Frequently Asked Questions about Closings

[Frequently Asked Questions about Closings]In my twenty years of practicing law, I've heard a lot of the same questions regarding real estate. Hopefully the faq's listed below will help you to better understand the closing process:

  1. The offer is accepted and we have a signed contract, what happens next?

  2. What is "attorney review"?

  3. What are some of the changes that are modified on the initial contract?

  4. My realtor prepared the contract, but they aren't a lawyer, is there anything else that you recommend that I should add or revise in the contract?

  5. What happens if this doesn't go through? Do I get my deposit money back?

  6. When do I have to give you the rest of the initial deposit and who should I send this to?

  7. What are the closing costs and what is an estimate of how much that I should allow for them?

  8. What type of insurance will I need?

  9. Who verifies that the building itself has the proper amount of insurance?

  10. I heard you need flood insurance in Hoboken, is this true? What about the other cities in Hudson County?

  11. What if I can't get a mortgage?

  12. What if there is something wrong with the property and I decide that instead of having the seller correct it, that I want to get out of the deal?

  13. I have to close by a certain date, can you guarantee this date?

  14. What if the seller changes their mind and refuses to sell?

  15. What if they keep showing the property during attorney review and someone else makes an offer?

  16. My realtor said they can add a provision asking the seller to agree to no more showings, will they honor this?

  17. When do you review the condo association's financials? What if they are really low?

  18. Who provides these documents?

  19. How do I know if there are any special assessments on the building?

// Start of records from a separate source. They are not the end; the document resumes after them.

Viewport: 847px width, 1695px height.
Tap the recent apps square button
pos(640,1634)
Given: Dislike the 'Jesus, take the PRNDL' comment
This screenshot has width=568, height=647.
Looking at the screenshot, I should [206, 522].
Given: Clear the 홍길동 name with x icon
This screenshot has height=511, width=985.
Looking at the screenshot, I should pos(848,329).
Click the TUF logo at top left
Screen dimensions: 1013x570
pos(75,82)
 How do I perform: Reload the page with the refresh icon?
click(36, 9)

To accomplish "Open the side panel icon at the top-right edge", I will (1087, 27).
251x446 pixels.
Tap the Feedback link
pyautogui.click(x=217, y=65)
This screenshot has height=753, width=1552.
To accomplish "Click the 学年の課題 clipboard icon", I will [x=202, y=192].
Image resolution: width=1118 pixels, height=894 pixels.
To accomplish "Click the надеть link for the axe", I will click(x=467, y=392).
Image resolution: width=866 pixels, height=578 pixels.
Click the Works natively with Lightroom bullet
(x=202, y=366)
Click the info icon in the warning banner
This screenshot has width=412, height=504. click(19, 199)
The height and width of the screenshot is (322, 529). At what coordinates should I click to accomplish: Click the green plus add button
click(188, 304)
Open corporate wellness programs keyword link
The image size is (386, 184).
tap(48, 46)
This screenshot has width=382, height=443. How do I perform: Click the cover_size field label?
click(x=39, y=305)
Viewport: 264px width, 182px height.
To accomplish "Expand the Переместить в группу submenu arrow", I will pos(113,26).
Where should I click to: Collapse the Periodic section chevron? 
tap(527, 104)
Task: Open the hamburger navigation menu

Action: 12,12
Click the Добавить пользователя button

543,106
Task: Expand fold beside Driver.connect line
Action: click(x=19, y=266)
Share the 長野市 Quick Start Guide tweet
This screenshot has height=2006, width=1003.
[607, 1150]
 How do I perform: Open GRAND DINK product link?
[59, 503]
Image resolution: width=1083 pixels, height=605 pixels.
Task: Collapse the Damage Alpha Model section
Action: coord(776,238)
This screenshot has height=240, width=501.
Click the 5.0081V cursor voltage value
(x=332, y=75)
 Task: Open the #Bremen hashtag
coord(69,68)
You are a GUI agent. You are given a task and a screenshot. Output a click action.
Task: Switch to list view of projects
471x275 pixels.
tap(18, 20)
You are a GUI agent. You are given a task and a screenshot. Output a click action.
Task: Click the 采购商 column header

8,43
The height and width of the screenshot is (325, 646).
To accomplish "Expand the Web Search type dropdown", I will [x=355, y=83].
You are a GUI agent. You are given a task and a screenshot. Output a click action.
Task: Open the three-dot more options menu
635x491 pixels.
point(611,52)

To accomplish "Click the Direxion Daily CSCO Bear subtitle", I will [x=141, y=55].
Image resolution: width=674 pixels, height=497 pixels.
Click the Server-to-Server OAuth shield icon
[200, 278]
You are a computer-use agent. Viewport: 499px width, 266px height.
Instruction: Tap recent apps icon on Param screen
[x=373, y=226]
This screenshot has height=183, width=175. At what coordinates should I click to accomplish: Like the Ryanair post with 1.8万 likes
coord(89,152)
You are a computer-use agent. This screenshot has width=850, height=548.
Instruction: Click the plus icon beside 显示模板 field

  20. I am buying a brand new condo, what if it doesn't get completed on time? I am trying to lock into a mortgage rate and I am concerned that if I have to extend it that the rates might go up?

  21. For brand new construction, how do I figure out what the taxes will be?

  22. If I buy my condo for more than the assessed value, will my taxes increase?

  23. What is tax abatement?

  24. Are these payments deductible if they are tax abatements?

  25. How long is all of this going to take and what other information do I need to provide to you?

  26. I am the seller and have a signed contract but I am nervous that the buyer can't come up with the money, as I only have a pre-approval letter from the bank at this time, how do I protect my self here?



1.  The offer is accepted and we have a signed contract, what happens next?

  • When the contract is signed by both sides, it gets delivered to the buyers and sellers attorney. Then attorney review begins.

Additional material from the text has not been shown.